● **TASK GOAL**
These records contain pictures, which must be left out; copy exactly the lines from the one with "Click editing icon" up to and including the one with "You are a GUI".

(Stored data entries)
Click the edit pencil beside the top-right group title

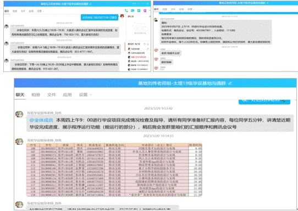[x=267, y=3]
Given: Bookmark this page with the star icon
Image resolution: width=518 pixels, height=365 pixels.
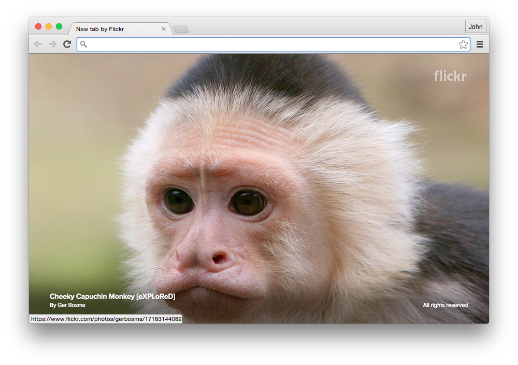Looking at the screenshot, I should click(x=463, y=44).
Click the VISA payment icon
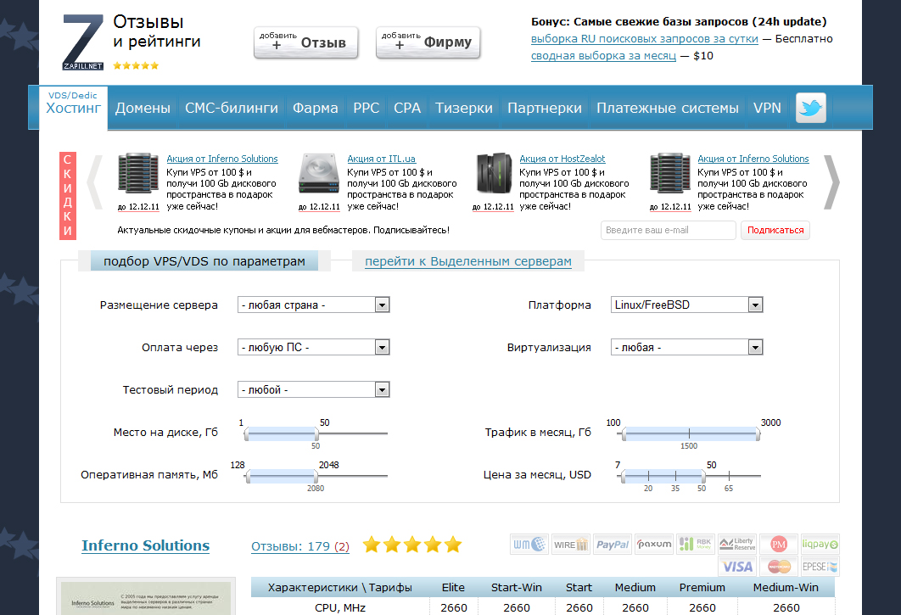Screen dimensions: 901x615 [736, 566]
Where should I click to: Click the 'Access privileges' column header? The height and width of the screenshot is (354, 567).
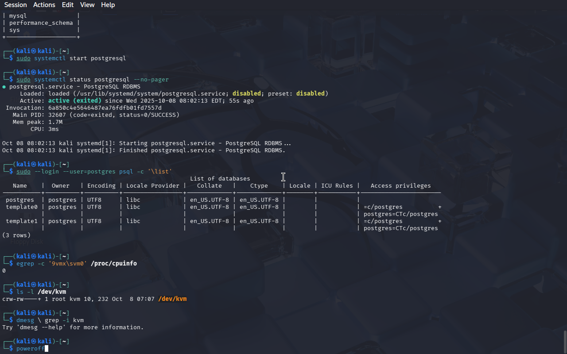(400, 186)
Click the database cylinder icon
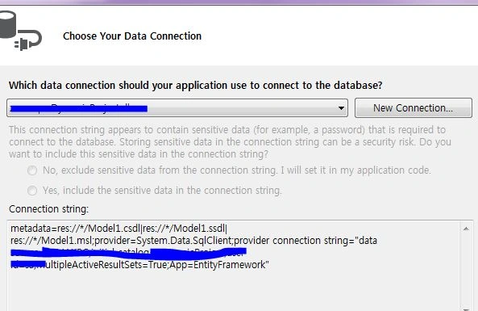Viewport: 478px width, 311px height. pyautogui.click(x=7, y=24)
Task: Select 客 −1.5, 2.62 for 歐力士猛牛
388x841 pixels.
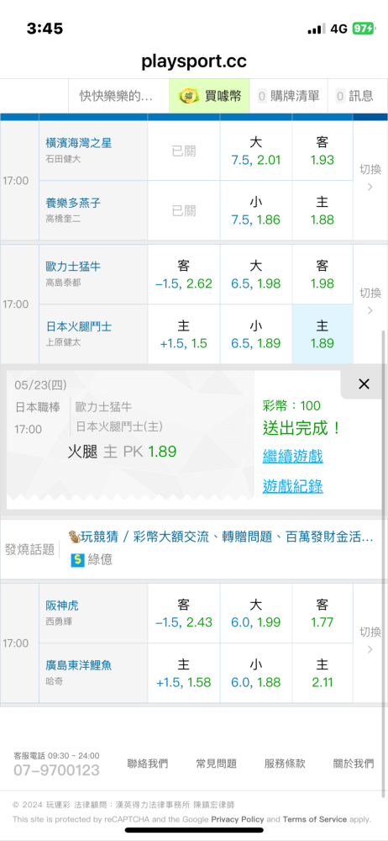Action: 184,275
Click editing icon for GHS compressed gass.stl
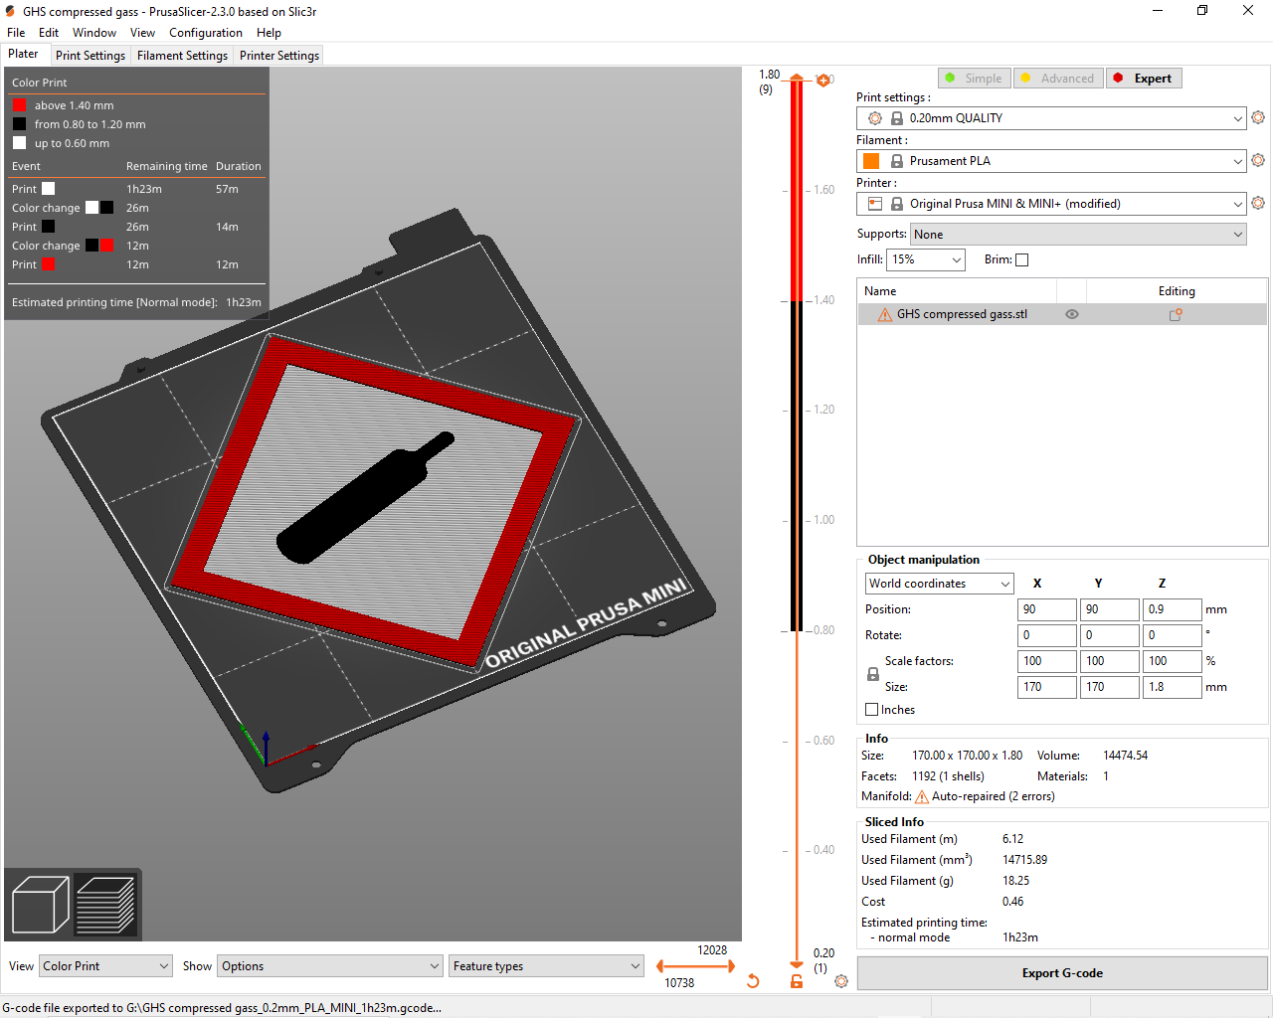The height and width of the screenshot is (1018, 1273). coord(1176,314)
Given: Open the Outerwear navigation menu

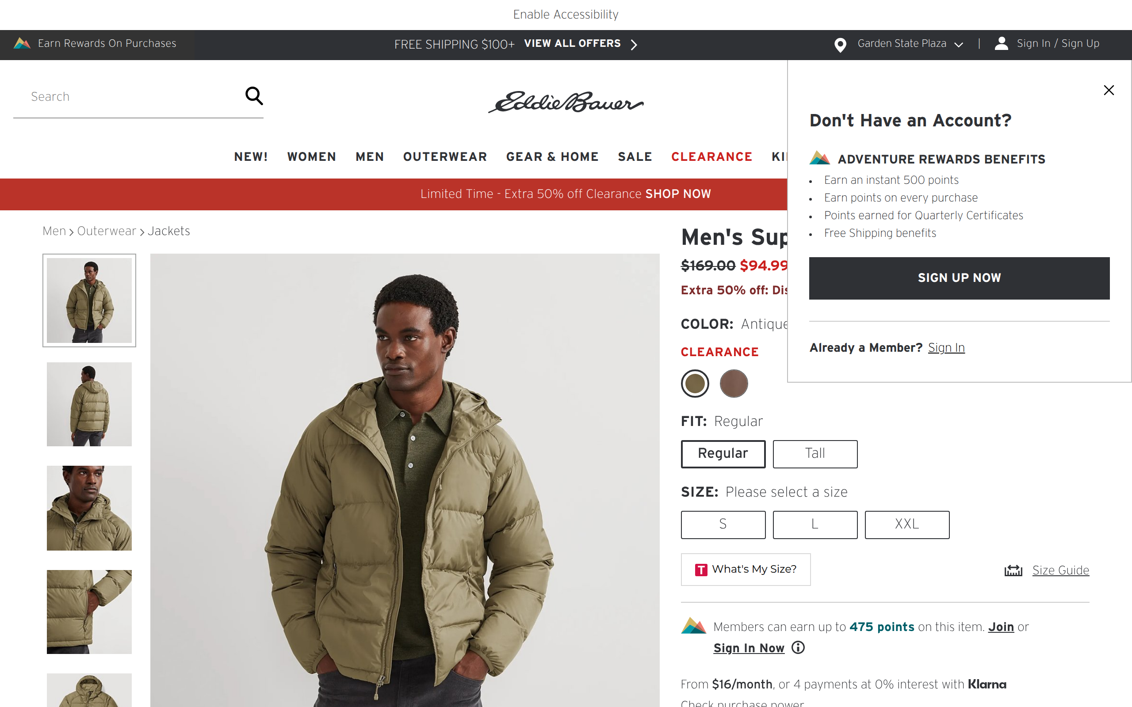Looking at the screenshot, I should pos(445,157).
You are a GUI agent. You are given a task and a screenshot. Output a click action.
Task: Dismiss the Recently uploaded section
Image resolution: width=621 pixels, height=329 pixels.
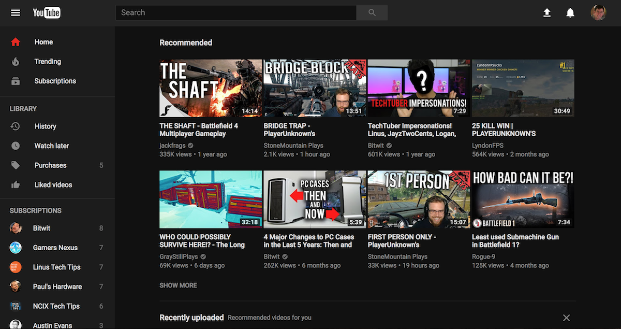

● **TASK RESULT**
Click editing icon for GHS compressed gass.stl
The height and width of the screenshot is (1018, 1273). coord(1176,314)
Given: Open the Outerwear navigation menu

Looking at the screenshot, I should pos(445,157).
You are a GUI agent. You are given a task and a screenshot. Output a click action.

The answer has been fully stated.